I returned to the Dargah for my last day of work, filled with the confidence of cultural immersion and new photographic prowess. I happened upon a refuge from the anarchic and cacophonous setting of the shrine, a little cemetery where a pilgrim was placing flower petals on the tiny tombs. I trailed the ancient man in his quiet act of devotion, compelling myself to trace his exact steps, adopt his state of focused piety, and observe every delicate movement of his dry, wrinkled hands. A khadim sat cross-legged on a carpeted perch to the edge of the graves. “What is your religion sister?” he called to me. The voice seemed to me an echo, jolting me out of my shared moment with the old pilgrim. The question registered, and I responded hastily, “I am Christian.” “Very good. It does not matter your religion. We have here Hindus, Muslims, Sikhs, Parsis, Yehudis,” he announced.
Yehudis. Jews. Instantaneously, I desperately regretted my lie. My self-denial was clawing at my insides, and I felt the words pounding on my lips and teeth. I wanted to shout, “I am a Yehudi! I am one of them. I represent those people!” Instead, I remained silent. The cost of my silence amassed with the vengeance of my questions. Was this espousal of tolerance merely a canned value unearthed for the benefit of spectators? Was it a practiced truth tested daily by the constant flux of diverse pilgrims? Was it a test of identity and personal integrity?
A week after my departure from Ajmer, I received a request from Anas to become friends on Facebook. My profile lists my religious views as “Jewish.” No denial.
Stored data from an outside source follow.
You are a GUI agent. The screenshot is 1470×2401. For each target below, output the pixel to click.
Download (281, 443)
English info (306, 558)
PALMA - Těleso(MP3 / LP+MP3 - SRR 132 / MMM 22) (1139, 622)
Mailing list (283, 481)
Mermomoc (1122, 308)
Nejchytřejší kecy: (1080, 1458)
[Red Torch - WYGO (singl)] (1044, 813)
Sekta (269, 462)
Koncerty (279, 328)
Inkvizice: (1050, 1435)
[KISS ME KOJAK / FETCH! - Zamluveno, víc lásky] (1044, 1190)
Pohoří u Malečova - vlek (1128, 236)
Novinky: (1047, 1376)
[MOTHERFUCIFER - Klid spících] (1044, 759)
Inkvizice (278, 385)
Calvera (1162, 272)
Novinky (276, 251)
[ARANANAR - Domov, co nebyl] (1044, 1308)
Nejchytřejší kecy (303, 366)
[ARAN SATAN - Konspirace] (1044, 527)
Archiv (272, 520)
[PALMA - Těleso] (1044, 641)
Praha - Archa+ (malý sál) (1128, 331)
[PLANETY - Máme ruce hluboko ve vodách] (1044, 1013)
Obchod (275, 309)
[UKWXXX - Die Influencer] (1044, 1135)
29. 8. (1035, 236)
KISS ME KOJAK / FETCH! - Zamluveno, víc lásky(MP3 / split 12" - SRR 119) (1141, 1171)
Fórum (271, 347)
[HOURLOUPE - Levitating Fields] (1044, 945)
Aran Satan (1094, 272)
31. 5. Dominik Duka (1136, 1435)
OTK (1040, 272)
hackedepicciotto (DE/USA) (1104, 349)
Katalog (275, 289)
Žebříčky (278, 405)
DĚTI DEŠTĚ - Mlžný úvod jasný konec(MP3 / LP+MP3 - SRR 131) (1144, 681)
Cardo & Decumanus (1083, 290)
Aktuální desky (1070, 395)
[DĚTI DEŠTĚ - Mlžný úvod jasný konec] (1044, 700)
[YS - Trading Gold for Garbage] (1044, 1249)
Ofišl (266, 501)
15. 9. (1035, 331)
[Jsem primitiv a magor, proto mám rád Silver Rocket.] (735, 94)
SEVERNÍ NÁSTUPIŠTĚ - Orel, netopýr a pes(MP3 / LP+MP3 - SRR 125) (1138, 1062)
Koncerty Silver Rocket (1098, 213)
I was paying the debt to my identity, embracing it unapologetically. But somehow, I was still concerned about Anas’ reaction. Days passed before I finally clicked on “Accept Friend Request.” Perhaps Anas never saw my proclamation of identity. Perhaps he saw it, but had suspected it all along. Perhaps he saw it and was shocked. Whatever his response, he never said a word.
I can not believe your courage my sweetheart. I love you
soooooooooooo much
from your unc who loves you that much
Brittany, I have been percolating on this since I read it yesterday. I was so moved by both the content and the quality of the writing. I am thinking of you in Ireland! Be safe.
Sorry it has taken me so long to get to reading your entries. I feel bad that I haven’t commented upon or recognized your amazing and truly inspiring writings. I will most certainly be subscribing so I can keep up to date on more upcoming entries. I love you and miss you, but take great pride in having a sister who takes such pride in who she is and has such a drive to explore and love life across the globe.